The reason why Facebook launched such a service is the huge market potential of the sports fans, who have brought huge advantages to the popular platform. During the 2014 World Cup, a total of 350 million people posted their opinions on Facebook, while brands such as Budweiser have also been marketing on Facebook. Of course, with good results.

In addition to attracting users and increasing advertising revenue, sports streams was also a necessary move for Facebook to develop its video content.

In August 2017, Facebook launched a new video service called Watch. The service is set to provide various video content, including series, live broadcast and other sporting events. Facebook offers the Watch service on its mobile apps, websites and TV apps.

Watch is the latest product of Facebook’s video production line, which will compete with traditional video content companies such as Netflix and YouTube.

Jerry Newman, Facebook’s sport partnership lead in Europe, Middle East and Africa, has explained the organisation’s present strategy and the intentions of Watch: “The episodic approach to Watch is really important.

“If you open your ‘News Feed’ you know what you get, the algorithm is going to search and you’re going to get specific content. But, with Watch you’re going to subscribe to a number of pieces of content and that’s going to pull you in.”

Amazon’s plan has some differences. The e-commerce giant wants to improve its business lines by enriching content such as sports and entertainment.

“Their goal is to become a multi-system operator in this new era,” said Ken Solomon, CEO of the American Tennis Channel.

What is noteworthy is that many of Amazon’s live broadcasts are aimed at users of Amazon Prime, the high-quality membership services of Amazon. According to some related reports, Amazon Prime’s membership has grown from 55 million (2015) to more than 80 million.

Though the number of users has grown steadily, the number of active users has not expanded. And that is also one of the reasons why Amazon began to try sports live broadcast: they want to attract younger consumers and generate more advertising revenue.

After gaining some operational experience, Amazon has also opened similar video content services to regular users. Predictably, digital video content will not only be a tool to increase membership but also a test bed for future business growth points. Just as Facebook has launched its Watch service, Amazon has its own plan to compete with Netflix and the other video companies.

The former executive of Sports Illustrated, James Lorenzo, recently joined Amazon to take charge of the sports business department. Charlie Neiman, a former YouTube executive, also joined the group, to lead sports business development. These personnel adjustment show that Amazon are attaching much more importance to sports content.

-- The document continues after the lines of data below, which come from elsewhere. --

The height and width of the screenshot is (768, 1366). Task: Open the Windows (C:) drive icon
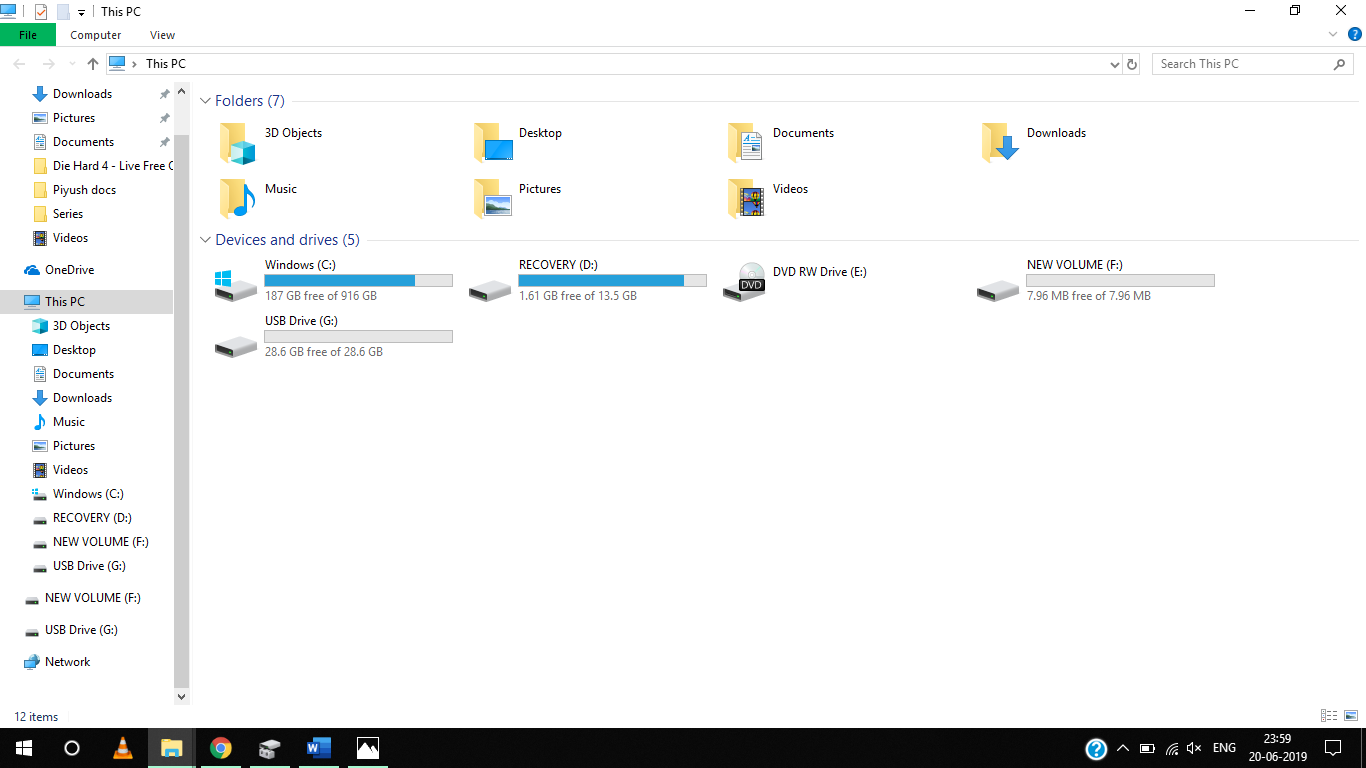pyautogui.click(x=236, y=282)
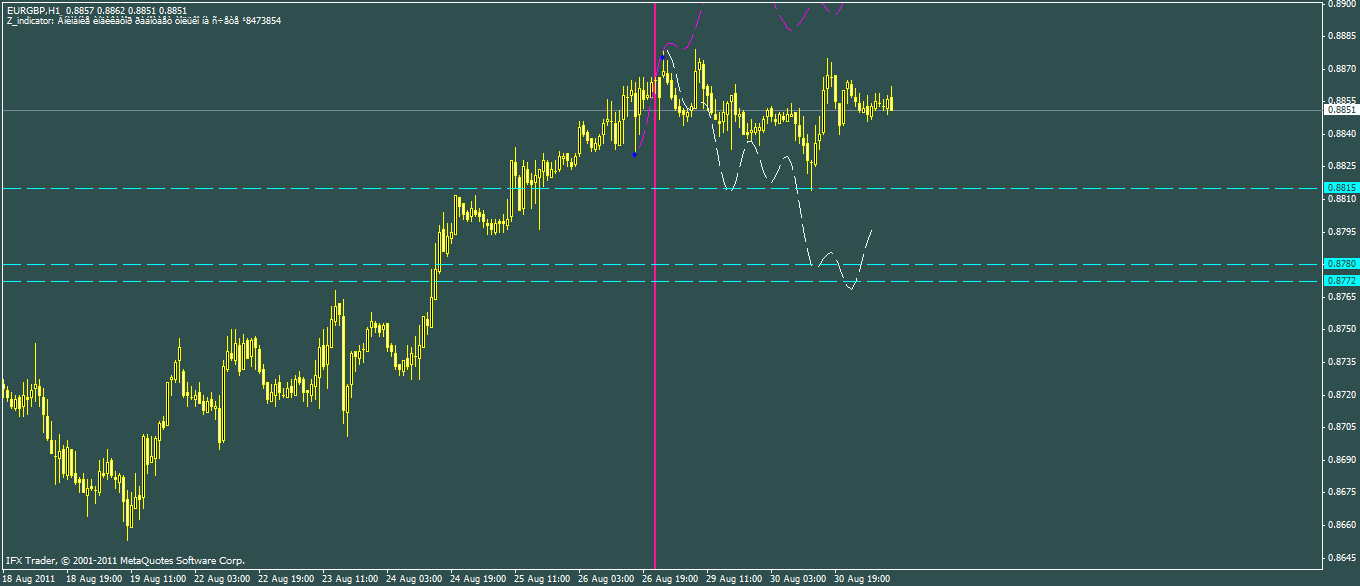This screenshot has height=586, width=1360.
Task: Click the 0.8900 value on price scale
Action: [1341, 4]
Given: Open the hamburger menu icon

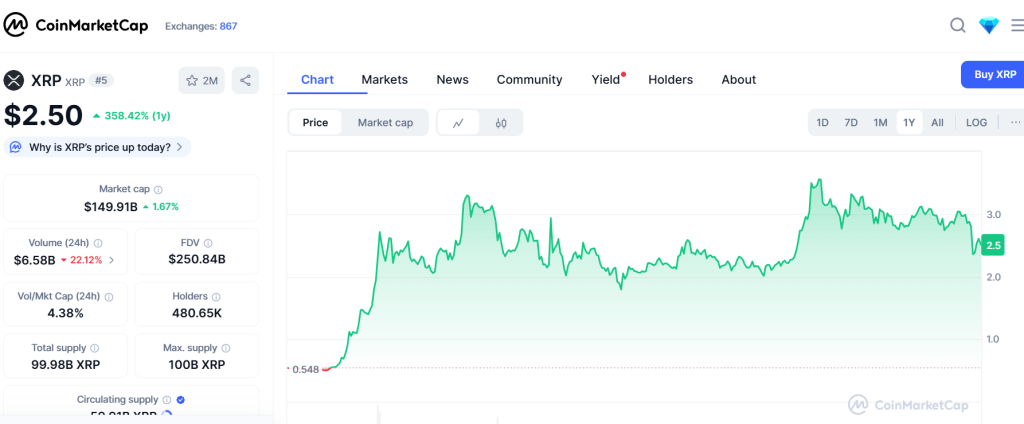Looking at the screenshot, I should click(x=1017, y=26).
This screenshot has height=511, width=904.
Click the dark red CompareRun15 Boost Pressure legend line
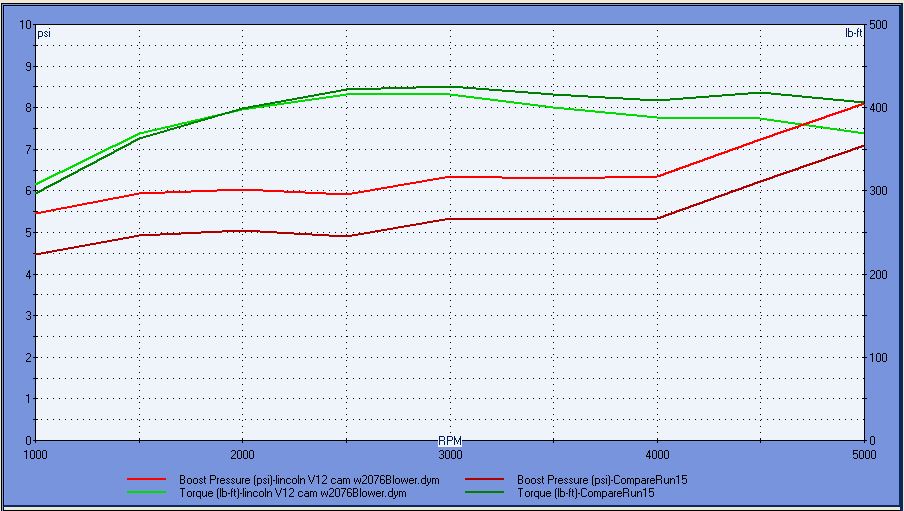click(x=484, y=480)

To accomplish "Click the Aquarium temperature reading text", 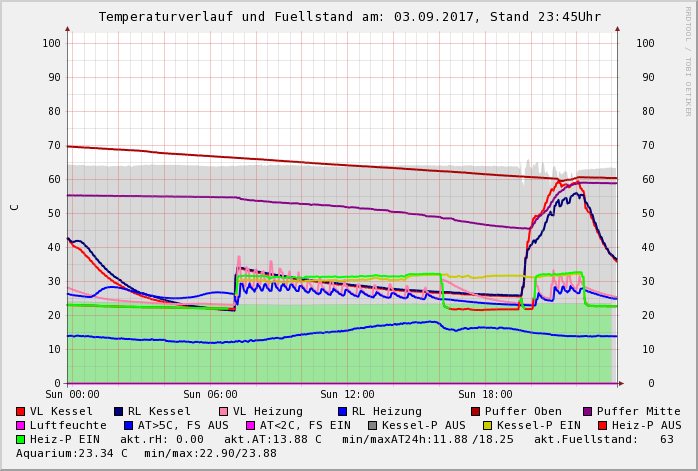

Amazon have also beaten Twitter (TNF’s steam rights) and Sky Sports (exclusive rights of ATP tournament in UK) in bidding. Theses ‘victories’ show that Amazon have a further plan about the media right of sports events.

Taken together, the advertisement revenue gained from sports content distribution is more attractive for those three companies – and the data shows that advertisers are increasing their budgets on the online platforms.

According to PwC’s global entertainment and media outlook for 2017-2021, global internet advertising surpassed global TV advertising in 2015, with mobile online advertising set to overtake wired online advertising in late 2018.

This expectation is coming true in United States. According to a report from IAB, in 2016, the online advertising revenue grew by 22% year-by-year and had a record-high revenue of $725 million (£548 million). For the first time, the online advertisement revenue had surpassed TV advertisement.

Compared to traditional broadcasters, advertisers will be inclined to co-operate with new tech players with all those online data analytics. For instance, Amazon is able to analyze its THF audiences by tracking their preferences and behaviors. And it will be hard for advertisers to resist increasing their budgets on Amazon.

Therefore, PwC suggested that the online advertisement investment will bring a higher rate of return, considering the combination of media convergence and development of data.

And that’s why in the United States more and more tech companies are involved in the sports industry.

Fresh Off the Boat

While these new players are gearing up for the sports industry, they still have a long way to go in terms of broadcast. As we can see, these three companies are more interested in purchasing content rights (as highlights or video clips). While for live broadcast rights, both parties – the IP holders and the IP buyers – remain cautious.

For example, the NFL has agreed broadcast rights deals with both Twitter and Amazon. These two deals holds hardly any weight against the deals that the NFL has in place with traditional broadcasters.

Meanwhile, MLB and NHL have only licensed a few matches to their new media partners. Although NBA and Twitter are deepening their co-operation, Twitter users still have no access of watching live games through Twitter. While Facebook has made a single live game available to users in India only.

Indeed, new players are now facing some difficulties with IP rights.

However, tech companies want more. Amazon has already made a move as they bid directly against Sky Sports and took the exclusive broadcasting rights of ATP in British. Moreover, reports have said that Amazon and Facebook might join the bidding for the Premier League broadcasting rights in the new season. And who will be their rivals? BT and Sky Sports.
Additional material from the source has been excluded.